If you don’t know the plot: Sir John Falstaff, broke and brazen, decides to seduce two wealthy wives at the same time, sending them both identical love letters. Unfortunately for him, they’re good friends – and much smarter than he is. What follows is a string of elaborate humiliations as they plot their revenge and drag him through the dirt (and the laundry basket).

George Fouracres is Falstaff, and he’s absolutely brilliant. I’d seen him before in One Man Musical as a parody Andrew Lloyd Webber, and while this is a very different character, there are echoes – pompous, ridiculous, and completely shameless. His Falstaff is lecherous and deluded, throwing himself into each new trick or disguise with full conviction, whether he’s hiding behind curtains, clambering into laundry baskets, or panicking about fairies in the courtyard. There’s a brilliant moment where he crouches down in fear and gets all the groundlings (the audience in the courtyard) to crouch with him. It’s completely stupid, and completely hilarious.

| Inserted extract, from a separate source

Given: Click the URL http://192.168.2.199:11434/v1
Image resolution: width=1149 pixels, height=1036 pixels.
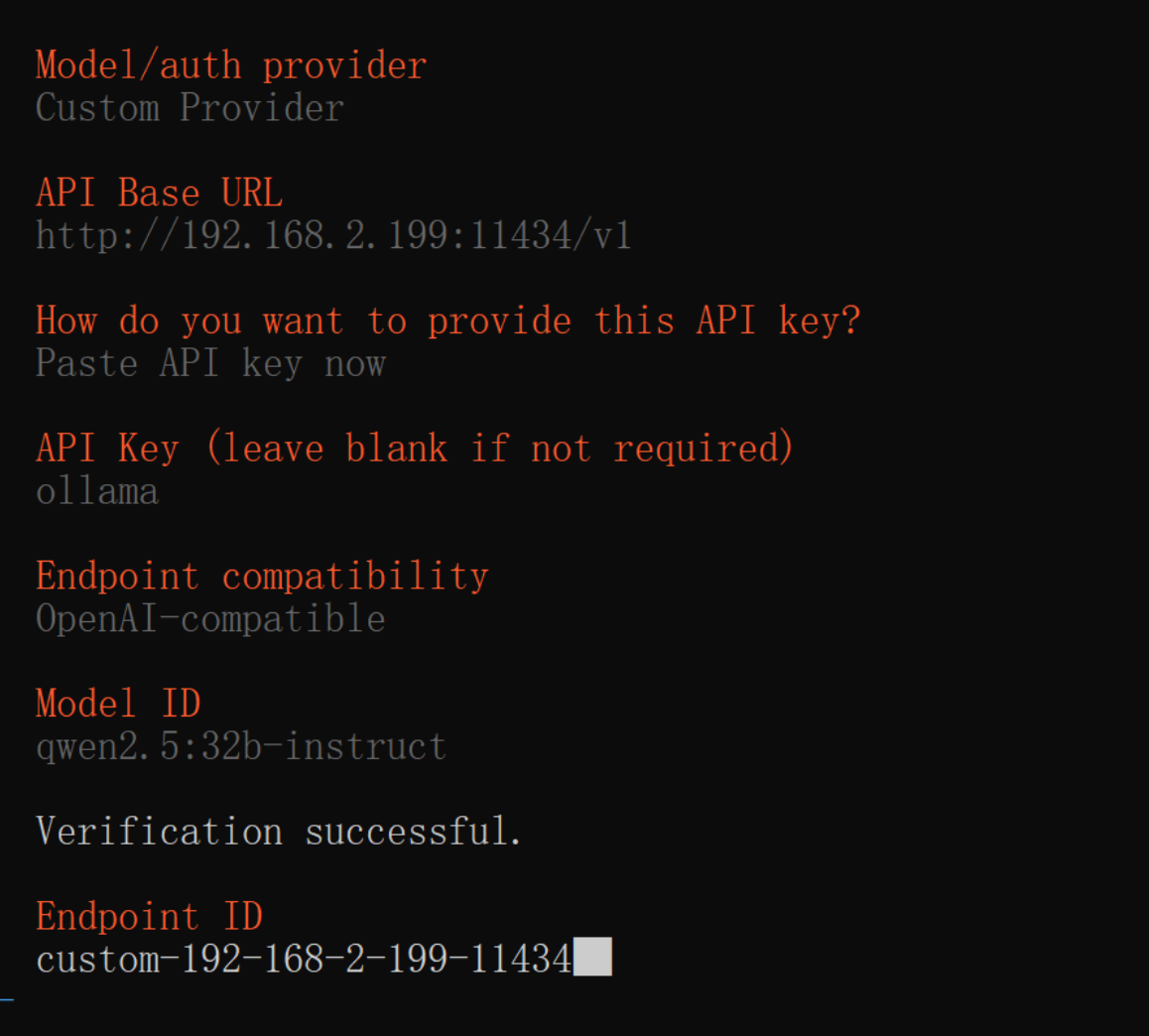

Katherine Pearce and Emma Pallant are a great pairing as Mistress Ford and Mistress Page. Pearce brings an interesting element to Mistress Ford, where she genuinely seems to have affection for old Falstaff, and is in a constant battle with her own better judgment. Sophie Russell, who doubles as Shallow and Mistress Quickly, switches roles with a speed and clarity that is nothing short of miraculous. One minute she’s a bearded old man, the next a quick-talking go-between, and it all lands beautifully.

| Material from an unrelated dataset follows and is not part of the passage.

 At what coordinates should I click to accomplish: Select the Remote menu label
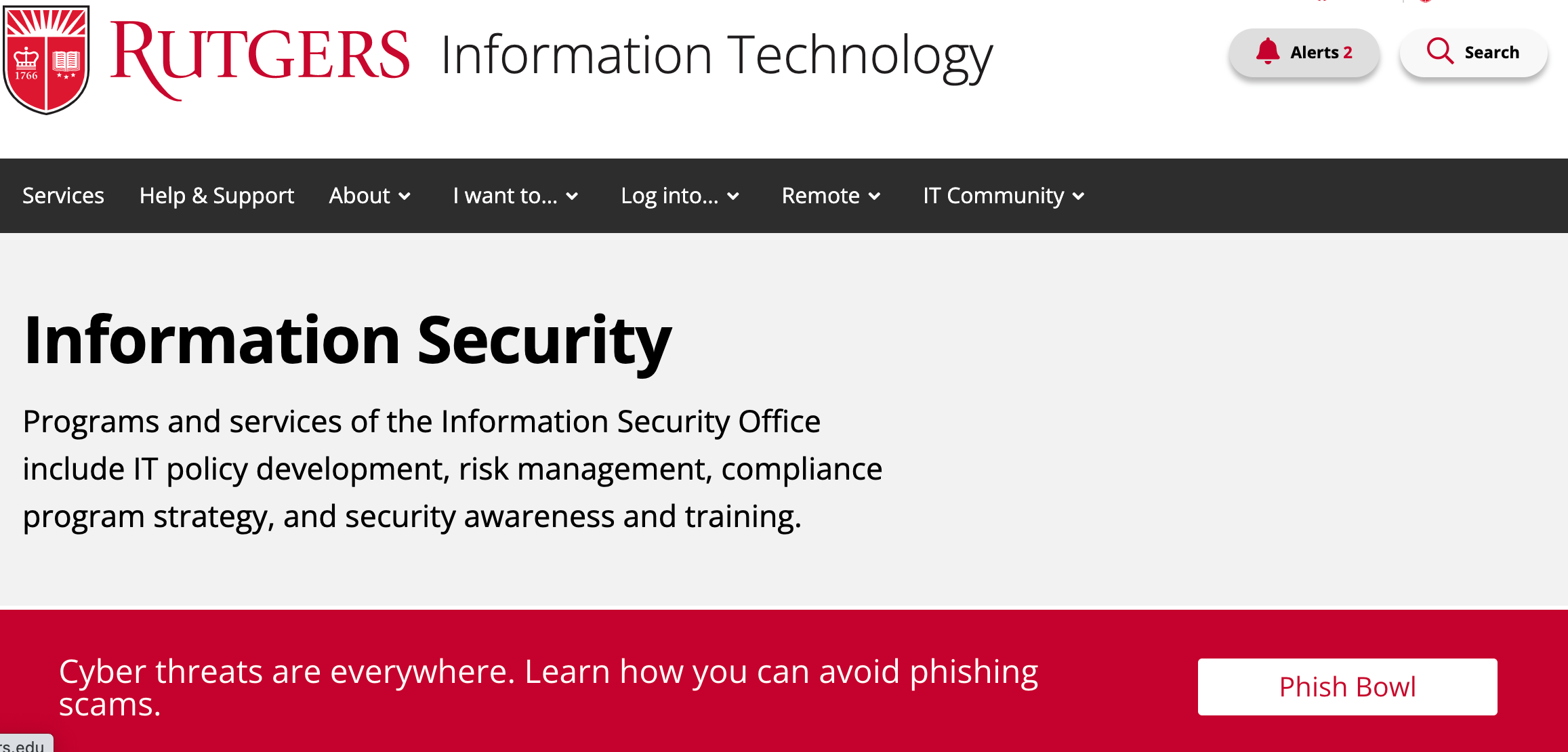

The accents are something else. Sir Hugh Evans (Samuel Creasey) is Welsh. Extremely Welsh. Comically so. It borders on caricature and often tips over, with his delivery sometimes hard to understand, but his every line still one of the funniest things in the show. Same goes for Adam Wadsworth’s Doctor Caius – an exaggerated Frenchman whose accent reminded me of John Cleese in Monty Python’s Holy Grail and who seemed to be making up his own version of the language. As a fluent French speaker, I was laughing hard at how many non-French words he confidently spat out with a flourish. Half the audience came back from the interval muttering “bagarrrre”, his signature sound.

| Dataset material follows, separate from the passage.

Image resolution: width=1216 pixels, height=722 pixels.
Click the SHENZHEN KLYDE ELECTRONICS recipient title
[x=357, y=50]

Wadsworth also plays the idiot suitor Slender, a wet blanket that Mr Page wishes to marry to his daughter. The contrast between his two roles is so clean that it took me a while (and a glance at the programme) to realise it was the same actor. He’s completely ridiculous in both parts, in all the right ways. Danielle Phillips is another multi-parter, although much easier to spot. She plays Anne Page, Robin the Page, and Bardolph – all clearly defined by costume and wig changes, and genuinely funny. It’s proper physical, character-led comedy, and the doubling is rarely confusing.



Jolyon Coy as Mr Ford was fabulous. He portrayed Ford’s descent into jealous lunacy with utter flair, and you couldn’t help but feel sorry for Ford each time he was thwarted by the idiot Falstaff.
It was fabulous to see a wheelchair user in the cast (LJ Parkinson, playing Host and Pistol), with no changes to the characters or reference made to the chair. For once, we get to see a disabled actor perform in a role that is not about being disabled. They were very well cast and great fun to watch. And with July being Disability Pride Month, it’s worth saying how much it matters to see this kind of visibility presented so casually and confidently – just part of the world of the play.
Costume and set are firmly in pastel territory – lemony yellows, soft greens, printed florals on absolutely everything. The whole play looks like Grace Smart designed it inside a William Morris wallpaper sample. But it definitely works. Families are colour-coded, outfits match the tone, and Falstaff’s rich red costume makes him pop from every corner of the stage.


Some of the best comedy moments come from the staging itself – quick changes that genuinely surprised me, mistaken identities that land because the cast fully commit to the madness, and a sort of mad fairy scene in the woods. It’s nonsense. Beautifully executed nonsense.
This isn’t subtle Shakespeare, it’s basically Carry On Up The Avon. It’s not trying to be clever, or earnest, or poetic. It’s fast, silly, and performed with total commitment. Don’t try to follow every little thread, just give in to the silliness and you’ll have a blast.
Merry Wives of Windsor is playing at Shakespeare’s Globe, currently booking until 20 September 2025.